OK, now we have a context to work with. It’s a little silly, so let me point out in advance that the nature of the offense and of the response to the offense, both the Agent of the response and the means of the response, are undeniably similar.
There might be a couple of things to point out on the way. The first is the expression “down here.” You don’t see that in either of the biblical references and I can think of only a very few where it exists at all. God is not pictured in these texts as peering down and monitoring our behavior. Why not?
Another is that he sent us to our rooms. That’s what makes it funny, of course. God is enforcing “responsible social distance” because we are not. And he is “sending us to our rooms.” Each of us has a room, apparently, so as a joke, it’s a middle class joke.
But a joke is a study in contrasts. It is the tension induced by the contrasts which, when a humorous context is presumed, makes things funny. The tension comes from God’s anger. “He got so mad at us….” and the very recent parental adoption of “time out.” “Got so mad at us” evokes the outraged Yahweh sending His people into Exile and drowning the world with water and ordering that conquered cities by treated as holocaust offerings. This God is not to be messed with.
And then you get a “punishment” reeking of “Brian, I told you not to do that;” and “Sally ,you made her feel bad, tell her you’re sorry.” You get “go to your rooms until you’re ready to apologize.” The two perspectives are so radically discrepant that when we are invited to turn that tension into laughter, we snap it up.
So I think it’s a lovely joke. I laughed out loud when I saw it. But now I am better satisfied, because I have spent a little time with the mechanisms that make it work so well.
[1] There is Malachi 3:10, of course], but I think you will admit that “pour out a blessing” is metaphorical in a way that “all our fighting down here” is not. Malachi 3:10 slightly edited reads “Yahweh Sabaoth [says]…see if I do not open the floodgates of heaven for you and pour out an abundant blessing for you.”

### Data for analysis
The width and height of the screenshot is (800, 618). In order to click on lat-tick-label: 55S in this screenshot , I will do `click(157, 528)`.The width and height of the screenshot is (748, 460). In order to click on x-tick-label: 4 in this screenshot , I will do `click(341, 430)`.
--
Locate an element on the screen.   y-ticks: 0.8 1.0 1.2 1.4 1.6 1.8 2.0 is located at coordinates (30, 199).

### List of tasks
1. From the passage about the joke, reproduce the part that begins at the words "OK, now we have" and stops after the words "middle class joke.".
2. Answer these questions from the passage about the joke:
(a) Which expression does the writer say appears in neither of the biblical references?
(b) What kind of joke does the writer call it, since each of us apparently has a room?
(c) Which verse of Malachi is quoted in the note?

### Task-by-task solutions
1.
OK, now we have a context to work with. It’s a little silly, so let me point out in advance that the nature of the offense and of the response to the offense, both the Agent of the response and the means of the response, are undeniably similar.
There might be a couple of things to point out on the way. The first is the expression “down here.” You don’t see that in either of the biblical references and I can think of only a very few where it exists at all. God is not pictured in these texts as peering down and monitoring our behavior. Why not?
Another is that he sent us to our rooms. That’s what makes it funny, of course. God is enforcing “responsible social distance” because we are not. And he is “sending us to our rooms.” Each of us has a room, apparently, so as a joke, it’s a middle class joke.

2.
(a) "Down here."
(b) A middle class joke.
(c) Malachi 3:10.